- Sire: Dark Angel
- Grandsire: Acclamation
- Dam: Zotilla
- Damsire: Zamindar
- Sex: Filly
- Foaled: 30 March 2019
- Country: France
- Color: Grey
- Breeder: Ecurie des Monceaux, Lordship Stud & Qatar Bloodstock
- Owner: Infinity Nine Horses, Ecurie des Monceaux, Qatar Bloodstock
- Trainer: Frederic Rossi Mikel Delzangles
- Record: 5: 4-0-1
- Earnings: £324,722

Major wins
- Criterum de Lyon (2021) Prix Miesque (2021) Poule d'Essai des Pouliches (2022)

= Mangoustine =

French racehorse

Mangoustine (foaled 30 March 2019) is a French Thoroughbred racehorse. As a two-year-old in 2021 she was undefeated in three races including the Listed Criterum de Lyon and the Group 3 Prix Miesque. After sustaining her first defeat when running third on her three-year-old debut she returned to winning form to take the Poule d'Essai des Pouliches.

==Background==
Mangoustine is a grey (officially "bay") filly bred in France by Ecurie des Monceaux, Lordship Stud & Qatar Bloodstock. In September 2020 the yearling was consigned to the Arqana Deauville Select Sale and was bought for €46,000 by the bloodstock agent David Redvers. The filly was subsequently owned by Ecurie des Monceaux, Qatar Bloodstock and Tony Parker's Infinity Nine Horses. She was sent into training with Frederic Rossi.

She was from the eleventh crop of foals sired by Dark Angel, who won four races including the Mill Reef Stakes and the Middle Park Stakes as a two-year-old in 2007 before being retired to stud at the end of the year. Dark Angel's other offspring have included Lethal Force, Mecca's Angel, Battaash and Harry Angel. Mangoustine's dam Zotilla showed no racing ability, but was a half-sister to Flotilla, who won the Breeders' Cup Juvenile Fillies Turf and the Poule d'Essai des Pouliches.
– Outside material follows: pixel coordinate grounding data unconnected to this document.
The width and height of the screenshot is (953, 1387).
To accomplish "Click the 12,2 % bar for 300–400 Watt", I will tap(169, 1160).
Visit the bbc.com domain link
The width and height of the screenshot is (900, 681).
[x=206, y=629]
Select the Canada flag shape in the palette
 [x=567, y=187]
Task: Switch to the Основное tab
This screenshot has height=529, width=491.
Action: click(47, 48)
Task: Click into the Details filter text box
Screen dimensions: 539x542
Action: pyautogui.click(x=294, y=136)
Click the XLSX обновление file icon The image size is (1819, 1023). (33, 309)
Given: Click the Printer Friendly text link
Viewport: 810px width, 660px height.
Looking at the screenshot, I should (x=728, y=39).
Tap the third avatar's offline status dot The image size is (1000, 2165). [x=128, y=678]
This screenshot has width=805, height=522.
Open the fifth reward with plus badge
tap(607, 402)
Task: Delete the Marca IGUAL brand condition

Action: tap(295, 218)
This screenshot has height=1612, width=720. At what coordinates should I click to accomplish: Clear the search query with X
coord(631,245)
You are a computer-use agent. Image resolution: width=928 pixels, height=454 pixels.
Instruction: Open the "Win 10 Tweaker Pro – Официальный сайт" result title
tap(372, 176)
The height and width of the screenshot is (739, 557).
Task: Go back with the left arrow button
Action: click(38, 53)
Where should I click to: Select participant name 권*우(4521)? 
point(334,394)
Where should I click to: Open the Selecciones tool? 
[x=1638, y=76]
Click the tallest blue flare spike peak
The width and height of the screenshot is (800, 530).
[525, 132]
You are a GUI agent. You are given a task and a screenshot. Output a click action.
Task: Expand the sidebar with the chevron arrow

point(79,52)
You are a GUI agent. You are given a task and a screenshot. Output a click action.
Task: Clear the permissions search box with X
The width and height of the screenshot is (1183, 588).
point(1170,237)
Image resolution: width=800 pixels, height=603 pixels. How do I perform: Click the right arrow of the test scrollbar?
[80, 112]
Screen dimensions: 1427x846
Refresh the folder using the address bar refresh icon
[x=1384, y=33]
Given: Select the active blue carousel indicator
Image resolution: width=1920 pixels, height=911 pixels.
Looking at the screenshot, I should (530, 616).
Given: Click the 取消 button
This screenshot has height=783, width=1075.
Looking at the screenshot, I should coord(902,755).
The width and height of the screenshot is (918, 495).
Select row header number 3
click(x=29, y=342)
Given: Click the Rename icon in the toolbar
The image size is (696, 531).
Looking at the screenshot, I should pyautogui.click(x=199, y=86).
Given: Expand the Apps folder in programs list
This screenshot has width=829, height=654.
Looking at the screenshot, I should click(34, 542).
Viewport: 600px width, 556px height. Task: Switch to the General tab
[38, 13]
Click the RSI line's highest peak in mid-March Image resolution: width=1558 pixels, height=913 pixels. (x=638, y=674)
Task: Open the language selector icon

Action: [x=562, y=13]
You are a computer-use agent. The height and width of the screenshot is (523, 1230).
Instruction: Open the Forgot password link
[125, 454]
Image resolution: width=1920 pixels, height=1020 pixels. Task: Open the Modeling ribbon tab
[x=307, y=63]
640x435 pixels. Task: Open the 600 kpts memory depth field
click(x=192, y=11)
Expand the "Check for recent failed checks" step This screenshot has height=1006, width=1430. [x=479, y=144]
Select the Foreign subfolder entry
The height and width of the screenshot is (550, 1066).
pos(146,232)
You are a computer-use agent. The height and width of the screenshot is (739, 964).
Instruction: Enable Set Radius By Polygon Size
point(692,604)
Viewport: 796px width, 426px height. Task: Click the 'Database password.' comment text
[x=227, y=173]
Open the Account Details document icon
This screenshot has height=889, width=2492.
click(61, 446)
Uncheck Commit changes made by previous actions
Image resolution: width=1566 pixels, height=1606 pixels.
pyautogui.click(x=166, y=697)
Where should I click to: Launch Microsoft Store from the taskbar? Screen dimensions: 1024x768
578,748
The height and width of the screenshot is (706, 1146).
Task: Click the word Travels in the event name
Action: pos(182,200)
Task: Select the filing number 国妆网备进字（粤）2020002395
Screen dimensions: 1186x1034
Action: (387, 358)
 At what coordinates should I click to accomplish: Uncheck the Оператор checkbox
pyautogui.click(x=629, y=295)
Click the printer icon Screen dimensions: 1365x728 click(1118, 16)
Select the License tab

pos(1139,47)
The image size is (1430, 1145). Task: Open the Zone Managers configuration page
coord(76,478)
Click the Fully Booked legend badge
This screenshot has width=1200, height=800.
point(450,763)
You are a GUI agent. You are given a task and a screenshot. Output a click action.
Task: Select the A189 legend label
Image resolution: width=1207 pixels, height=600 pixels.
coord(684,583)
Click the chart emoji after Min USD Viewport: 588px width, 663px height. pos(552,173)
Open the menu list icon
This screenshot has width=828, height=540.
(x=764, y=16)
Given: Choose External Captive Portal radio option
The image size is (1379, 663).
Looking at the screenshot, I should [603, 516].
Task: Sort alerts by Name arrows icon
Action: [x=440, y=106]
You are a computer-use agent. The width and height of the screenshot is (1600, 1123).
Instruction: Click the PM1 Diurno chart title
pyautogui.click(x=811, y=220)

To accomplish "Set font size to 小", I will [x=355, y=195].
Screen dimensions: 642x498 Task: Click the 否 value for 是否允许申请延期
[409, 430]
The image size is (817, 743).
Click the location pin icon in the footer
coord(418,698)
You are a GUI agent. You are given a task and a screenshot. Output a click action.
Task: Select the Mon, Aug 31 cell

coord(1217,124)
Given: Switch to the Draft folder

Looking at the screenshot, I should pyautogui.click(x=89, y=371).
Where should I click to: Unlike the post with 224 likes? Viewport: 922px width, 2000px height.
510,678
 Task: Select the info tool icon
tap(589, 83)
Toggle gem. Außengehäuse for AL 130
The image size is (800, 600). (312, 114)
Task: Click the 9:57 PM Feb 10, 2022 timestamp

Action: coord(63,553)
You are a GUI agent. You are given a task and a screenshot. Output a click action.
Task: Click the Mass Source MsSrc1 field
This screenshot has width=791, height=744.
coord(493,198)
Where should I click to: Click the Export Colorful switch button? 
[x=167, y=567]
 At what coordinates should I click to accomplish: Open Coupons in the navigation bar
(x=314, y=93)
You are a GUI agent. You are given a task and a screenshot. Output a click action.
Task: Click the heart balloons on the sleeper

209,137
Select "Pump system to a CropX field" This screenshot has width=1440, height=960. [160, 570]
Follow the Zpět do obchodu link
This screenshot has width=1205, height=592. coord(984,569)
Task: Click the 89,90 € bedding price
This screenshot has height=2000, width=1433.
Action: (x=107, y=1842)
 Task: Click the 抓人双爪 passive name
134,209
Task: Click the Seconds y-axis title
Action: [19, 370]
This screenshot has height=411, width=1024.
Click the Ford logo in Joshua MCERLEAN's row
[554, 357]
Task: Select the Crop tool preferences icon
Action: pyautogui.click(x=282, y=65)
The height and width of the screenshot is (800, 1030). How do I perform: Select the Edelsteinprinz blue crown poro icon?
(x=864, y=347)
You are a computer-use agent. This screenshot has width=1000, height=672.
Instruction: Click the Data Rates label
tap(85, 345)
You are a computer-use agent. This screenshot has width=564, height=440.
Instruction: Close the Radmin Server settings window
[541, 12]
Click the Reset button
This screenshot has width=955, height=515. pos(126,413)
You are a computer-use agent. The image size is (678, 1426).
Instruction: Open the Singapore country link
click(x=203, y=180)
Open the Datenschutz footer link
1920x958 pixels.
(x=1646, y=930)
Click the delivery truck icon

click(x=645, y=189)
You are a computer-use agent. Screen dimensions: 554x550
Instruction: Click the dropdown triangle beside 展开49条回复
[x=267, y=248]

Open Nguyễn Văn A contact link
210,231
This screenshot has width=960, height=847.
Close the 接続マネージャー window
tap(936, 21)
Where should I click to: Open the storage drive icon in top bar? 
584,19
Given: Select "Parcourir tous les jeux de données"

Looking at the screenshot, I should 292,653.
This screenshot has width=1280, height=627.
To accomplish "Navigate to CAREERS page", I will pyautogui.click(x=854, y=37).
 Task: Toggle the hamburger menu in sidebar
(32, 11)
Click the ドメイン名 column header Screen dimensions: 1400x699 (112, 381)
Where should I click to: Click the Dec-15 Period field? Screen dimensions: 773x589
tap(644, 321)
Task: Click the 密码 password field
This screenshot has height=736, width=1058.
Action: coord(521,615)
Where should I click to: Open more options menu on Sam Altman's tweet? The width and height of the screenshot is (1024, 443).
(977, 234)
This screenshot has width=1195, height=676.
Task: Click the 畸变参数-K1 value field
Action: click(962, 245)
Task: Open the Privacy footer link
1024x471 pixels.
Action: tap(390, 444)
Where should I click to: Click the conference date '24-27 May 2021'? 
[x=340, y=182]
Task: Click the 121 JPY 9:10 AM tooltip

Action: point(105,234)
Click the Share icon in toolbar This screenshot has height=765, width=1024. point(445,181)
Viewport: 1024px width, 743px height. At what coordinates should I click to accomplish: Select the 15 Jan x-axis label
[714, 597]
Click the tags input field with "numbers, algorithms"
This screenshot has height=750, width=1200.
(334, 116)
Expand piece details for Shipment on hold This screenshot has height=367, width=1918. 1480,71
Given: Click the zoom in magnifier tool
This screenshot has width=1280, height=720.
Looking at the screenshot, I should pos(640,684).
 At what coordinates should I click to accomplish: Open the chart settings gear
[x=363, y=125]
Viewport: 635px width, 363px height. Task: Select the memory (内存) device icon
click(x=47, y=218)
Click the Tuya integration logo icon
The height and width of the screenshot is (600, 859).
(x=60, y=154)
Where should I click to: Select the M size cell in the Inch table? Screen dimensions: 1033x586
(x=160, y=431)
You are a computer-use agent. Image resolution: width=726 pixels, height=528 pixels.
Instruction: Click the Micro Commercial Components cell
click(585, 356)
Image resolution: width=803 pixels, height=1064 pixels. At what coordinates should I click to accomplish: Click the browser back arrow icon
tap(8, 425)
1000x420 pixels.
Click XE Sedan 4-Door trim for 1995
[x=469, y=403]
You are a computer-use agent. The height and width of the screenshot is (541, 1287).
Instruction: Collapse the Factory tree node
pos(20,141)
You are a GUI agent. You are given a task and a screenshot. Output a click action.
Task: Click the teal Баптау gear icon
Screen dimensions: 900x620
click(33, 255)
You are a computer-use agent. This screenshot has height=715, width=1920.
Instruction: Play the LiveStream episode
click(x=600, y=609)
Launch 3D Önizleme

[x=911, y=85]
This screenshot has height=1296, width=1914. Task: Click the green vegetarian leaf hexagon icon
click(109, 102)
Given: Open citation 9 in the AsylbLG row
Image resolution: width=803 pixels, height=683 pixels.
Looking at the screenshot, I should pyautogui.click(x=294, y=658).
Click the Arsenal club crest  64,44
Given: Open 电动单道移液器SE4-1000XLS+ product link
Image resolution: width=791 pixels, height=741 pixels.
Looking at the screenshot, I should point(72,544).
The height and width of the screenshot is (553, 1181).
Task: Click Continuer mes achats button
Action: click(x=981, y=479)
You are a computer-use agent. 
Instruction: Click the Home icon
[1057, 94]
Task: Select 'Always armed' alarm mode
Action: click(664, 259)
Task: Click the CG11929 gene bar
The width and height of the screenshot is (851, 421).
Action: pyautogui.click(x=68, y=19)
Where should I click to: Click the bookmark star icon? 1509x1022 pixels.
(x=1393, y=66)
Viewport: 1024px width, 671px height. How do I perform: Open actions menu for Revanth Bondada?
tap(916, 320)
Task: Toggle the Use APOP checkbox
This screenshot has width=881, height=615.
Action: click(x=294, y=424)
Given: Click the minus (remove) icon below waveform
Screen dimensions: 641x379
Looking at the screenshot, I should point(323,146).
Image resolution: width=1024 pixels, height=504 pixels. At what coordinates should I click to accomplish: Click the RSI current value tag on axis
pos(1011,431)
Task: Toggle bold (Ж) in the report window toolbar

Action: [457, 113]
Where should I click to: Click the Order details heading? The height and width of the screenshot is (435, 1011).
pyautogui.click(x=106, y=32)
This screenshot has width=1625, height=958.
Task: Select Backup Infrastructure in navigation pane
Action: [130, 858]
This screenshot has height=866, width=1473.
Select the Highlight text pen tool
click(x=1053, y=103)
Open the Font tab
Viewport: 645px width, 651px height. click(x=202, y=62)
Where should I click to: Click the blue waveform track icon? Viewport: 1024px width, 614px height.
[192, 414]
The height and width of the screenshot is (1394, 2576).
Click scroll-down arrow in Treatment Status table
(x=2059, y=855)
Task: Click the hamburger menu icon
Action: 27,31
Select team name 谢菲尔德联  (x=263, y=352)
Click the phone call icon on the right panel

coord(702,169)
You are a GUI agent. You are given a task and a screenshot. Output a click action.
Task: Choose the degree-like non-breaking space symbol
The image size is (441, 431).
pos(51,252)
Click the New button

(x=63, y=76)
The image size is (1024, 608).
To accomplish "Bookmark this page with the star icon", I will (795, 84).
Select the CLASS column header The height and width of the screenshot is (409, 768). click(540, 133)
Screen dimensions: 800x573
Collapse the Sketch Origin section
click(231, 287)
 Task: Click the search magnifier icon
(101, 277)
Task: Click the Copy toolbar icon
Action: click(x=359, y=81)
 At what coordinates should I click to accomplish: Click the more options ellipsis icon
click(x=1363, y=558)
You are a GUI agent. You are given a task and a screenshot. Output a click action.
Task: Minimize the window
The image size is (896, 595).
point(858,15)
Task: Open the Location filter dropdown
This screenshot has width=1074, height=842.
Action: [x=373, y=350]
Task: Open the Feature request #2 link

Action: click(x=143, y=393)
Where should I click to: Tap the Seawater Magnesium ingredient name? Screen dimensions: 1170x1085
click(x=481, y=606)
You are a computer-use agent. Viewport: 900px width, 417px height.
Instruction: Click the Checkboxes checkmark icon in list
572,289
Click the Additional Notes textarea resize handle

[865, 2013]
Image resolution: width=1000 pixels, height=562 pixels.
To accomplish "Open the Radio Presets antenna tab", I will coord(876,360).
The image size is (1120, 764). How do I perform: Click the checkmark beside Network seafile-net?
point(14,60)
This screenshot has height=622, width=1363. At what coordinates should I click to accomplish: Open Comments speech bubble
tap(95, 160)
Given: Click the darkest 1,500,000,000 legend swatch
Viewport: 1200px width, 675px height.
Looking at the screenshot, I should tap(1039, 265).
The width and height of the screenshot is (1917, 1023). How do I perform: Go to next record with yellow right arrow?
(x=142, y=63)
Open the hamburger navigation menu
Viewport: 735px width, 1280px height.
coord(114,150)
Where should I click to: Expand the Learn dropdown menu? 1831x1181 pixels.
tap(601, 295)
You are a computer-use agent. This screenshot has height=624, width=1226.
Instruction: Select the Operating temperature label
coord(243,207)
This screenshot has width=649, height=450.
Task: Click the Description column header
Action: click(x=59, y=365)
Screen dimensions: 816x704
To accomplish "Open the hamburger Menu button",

She was descended from Miss Ribot, a mare whose wins included the Santa Ana Stakes in 1969 and who was the female line ancestor of Lethal Force.

==Racing career==

===2021: two-year-old season===
Mangoustine began her racing career in a maiden race over 1600 metres on good to soft ground at Deauville Racecourse on 22 August. Ridden by Christophe Soumillon she started the 2.4/1 favourite in a ten-runner field and won by half a length from Albea. A month later, with Soumillon again in the saddle, the filly was stepped up in class and matched against male opposition in the Listed Criterium de Lyon over 1600 metres at Lyons Parilly Racecourse. Racing on soft ground she started the 2.8/1 favourite she won by a length from the colt Toimy Son.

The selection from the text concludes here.